リサーチエンジニアが担う役割や、AIプロダクトで評価設計が求められる背景については、こちらの記事で解説しています。

リサーチエンジニアとは?AIプロダクト開発を支える役割と評価設計

AIプロダクトの品質は「一度うまく動く」だけでは測れない

AIの出力品質は、LLMの性能だけでなく、入力内容、参照データ、接続する外部ツール、ファイル形式などの組み合わせで変化します。そのため、代表的な操作が一度成功しただけでは、実際の利用環境でも安定して価値を提供できるとは判断できません。

弊社が開発するPhennecは、社内に散在する情報を整理し、AIエージェントに必要なコンテキストを提供するAI OS エージェント基盤です。現在は開発・改善と並行し、社内でのドッグフーディングを通じて、さまざまな利用条件における品質を検証しています。

AIエージェント向けコンテキスト基盤「Phennec(フェネック)」
分散したデータソースから必要なコンテキストを整理・取得し、AIエージェントが利用しやすい形で提供することで、企業内に散在する知識を業務で活用できるようにします。

マケイさんによると、PhennecのQAでは、画面やAPIの動作に加え、接続した情報源から必要な情報を取得し、ユーザーに有用な回答を返せているかまでチェックしているとのこと。

「LLMや接続先、データの量や形式など、確認すべき組み合わせが多くあります。一度うまくいっても品質が担保されたとは言えません。モデルや参照情報、データ量など条件を変えながら複数回試し、ばらつきがあれば影響した要素を調べます」(マケイさん)

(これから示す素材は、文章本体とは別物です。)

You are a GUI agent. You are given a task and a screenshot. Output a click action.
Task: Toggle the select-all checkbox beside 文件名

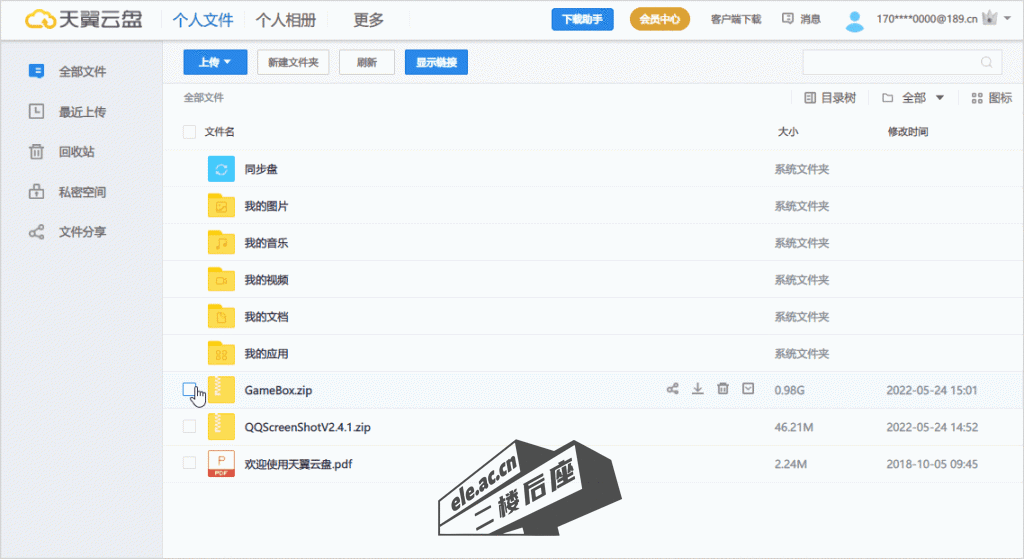tap(190, 132)
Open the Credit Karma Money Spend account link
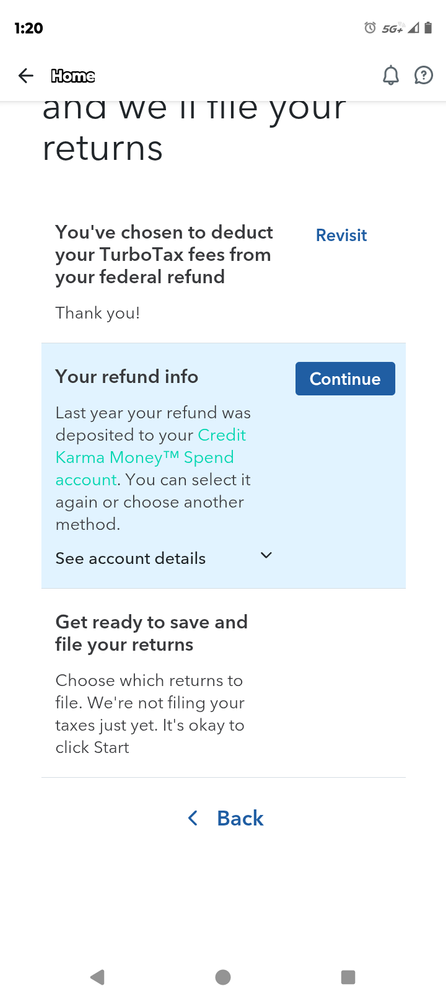The width and height of the screenshot is (446, 999). tap(151, 457)
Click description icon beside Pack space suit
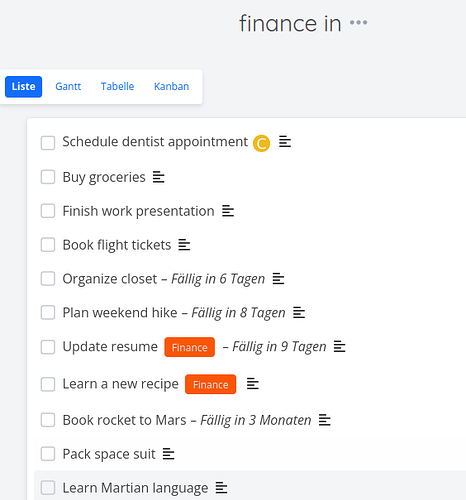Screen dimensions: 466x500 (x=168, y=454)
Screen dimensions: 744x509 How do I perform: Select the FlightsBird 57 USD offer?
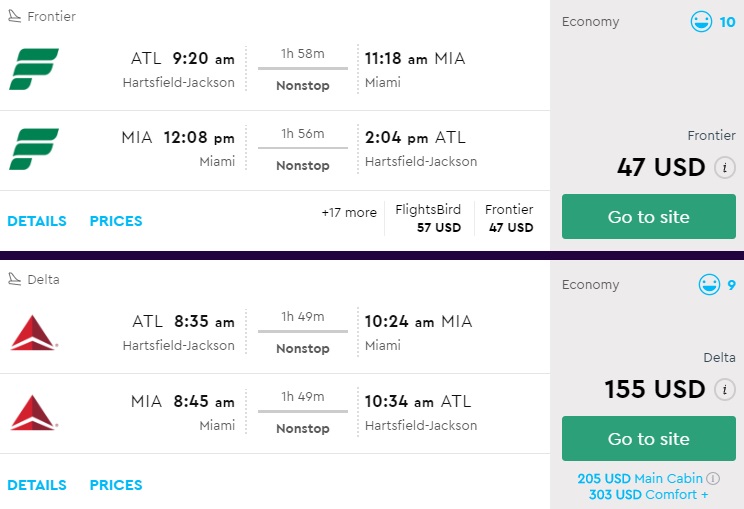tap(429, 218)
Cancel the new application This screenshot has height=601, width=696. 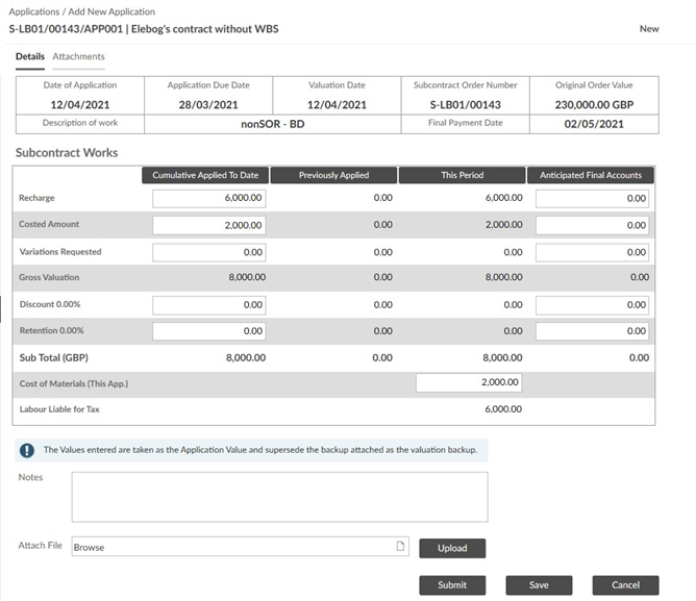(x=625, y=585)
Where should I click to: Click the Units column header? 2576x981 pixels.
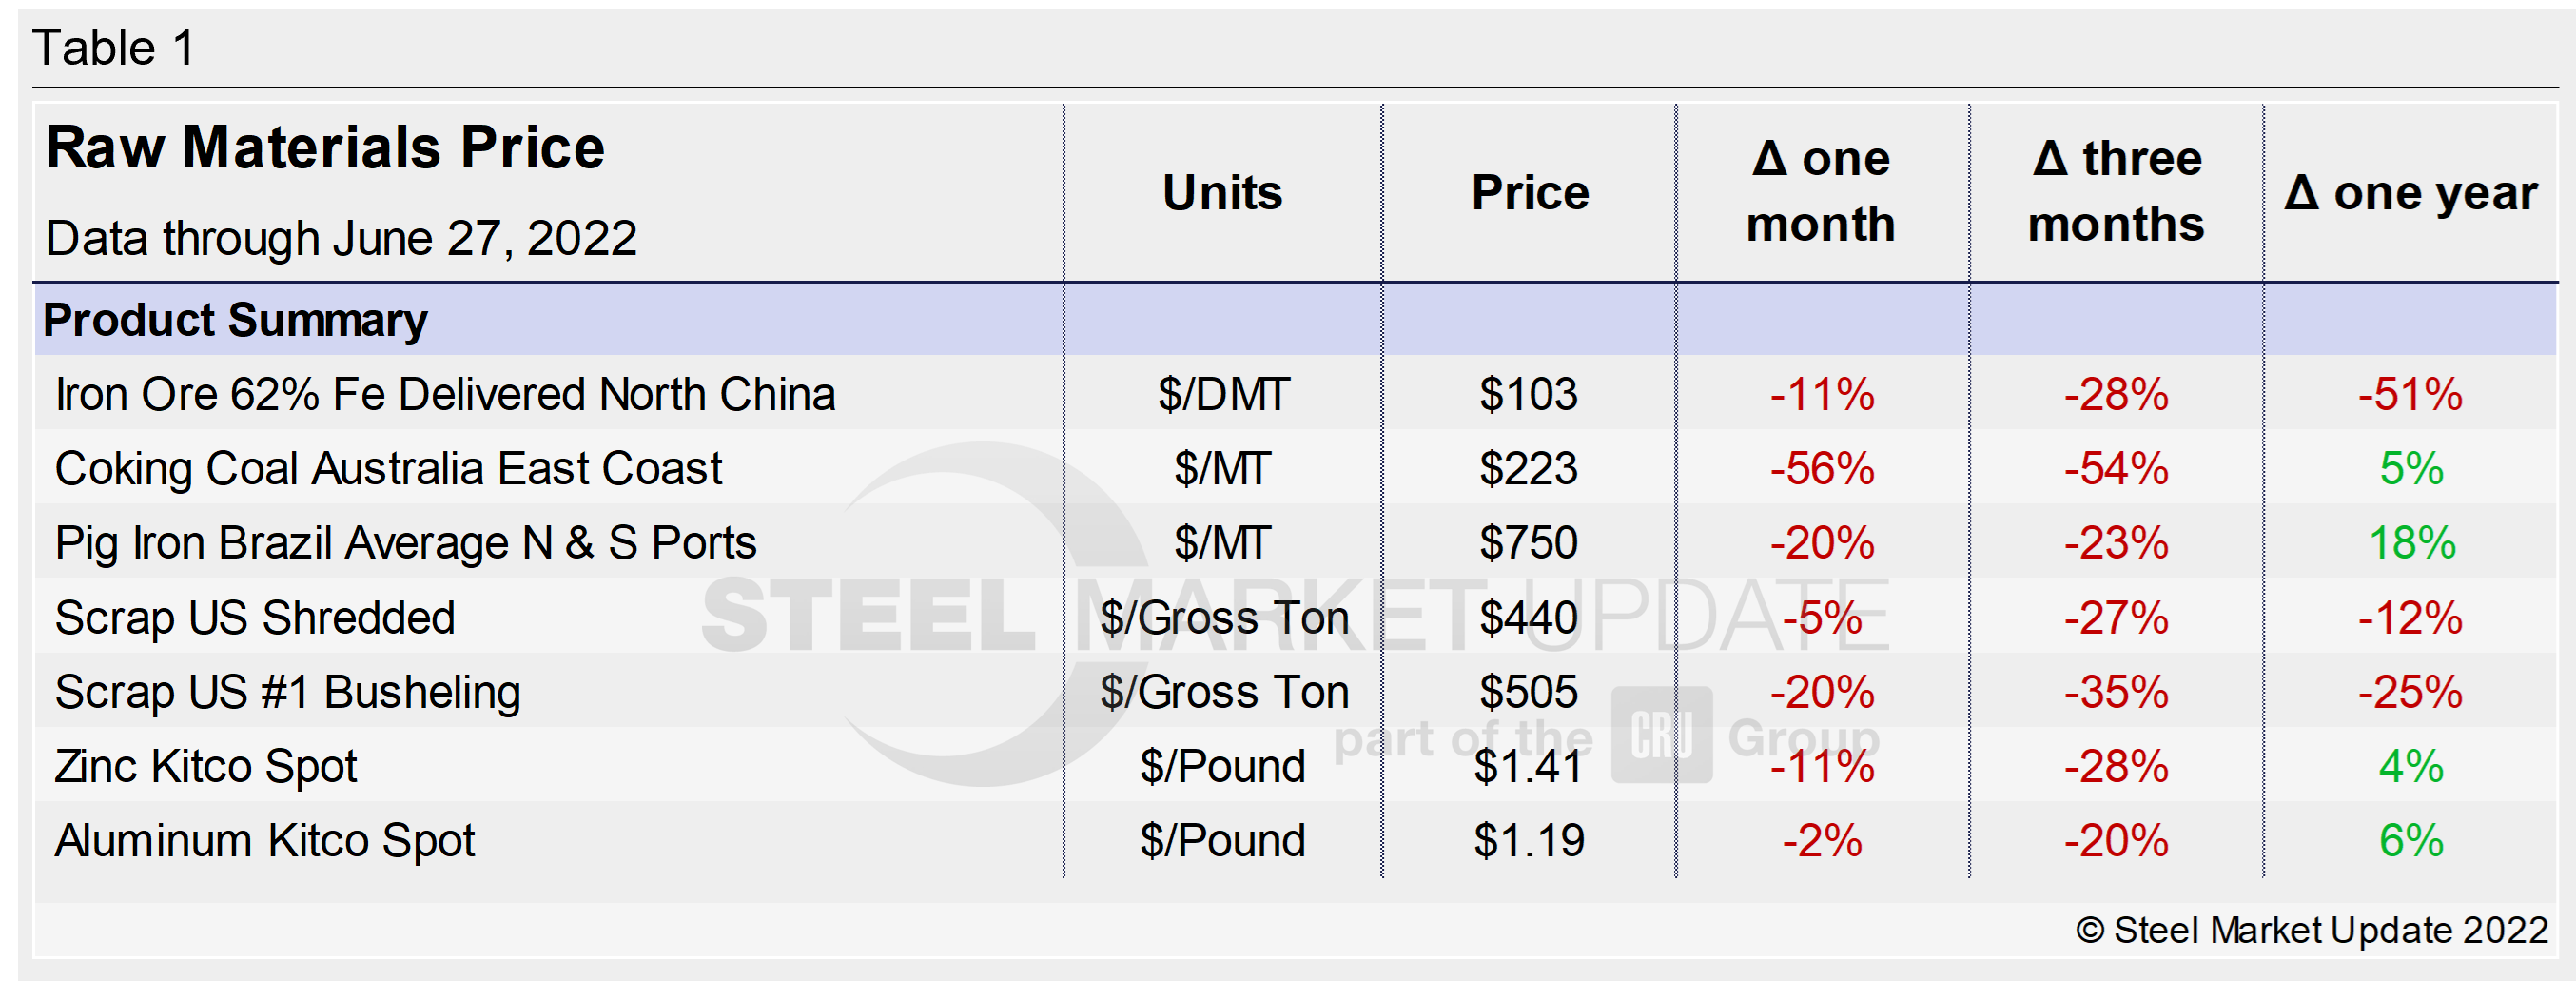click(1222, 192)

テストデータの作成や一次評価にはAIも活用しますが、AIが適切だと判定した回答が、人間の業務に実際に役立つとは限りません。

「AIは『適切な回答』と判断しても、人が使うと『業務には役立たない』と感じることがあります。利用者に価値があるかは、人が触って初めて見える部分があります」(マケイさん)

自動評価は大量のケースを確認するうえで有効です。ただし評価基準がユーザーの目的とずれていれば、高い点数でも良いプロダクトにはなりません。システムとして正しく動くかと、実際の業務に役立つか。その両面を見る必要があります。

弊社のAIプロダクト「Phennec」の評価・テスト自動化への取り組みについては、こちらの記事で解説しています。
テスト自動化のその先へ──エージェント中心のソフトウェア時代 – AI

開発側の想定を超える使われ方を、どう評価に取り込むか

事前のテストケースは、開発側が想定した使い方が中心です。しかし実際の使い方は、ユーザーの役割や業務、AIへの理解度によって変わります。Phennecでは、自社の社員が開発中のプロダクトを業務で使う「ドッグフーディング」を行っています。

開発初期は、意味の近さから情報を探すセマンティックサーチを重視していました。ところが実際には、特定のURLやフォルダを指定して「この範囲だけから探してほしい」と依頼する利用者も多くいました。開発側が重視する機能と、現場が求める使い方の差は、実利用を通じて初めて見えてきます。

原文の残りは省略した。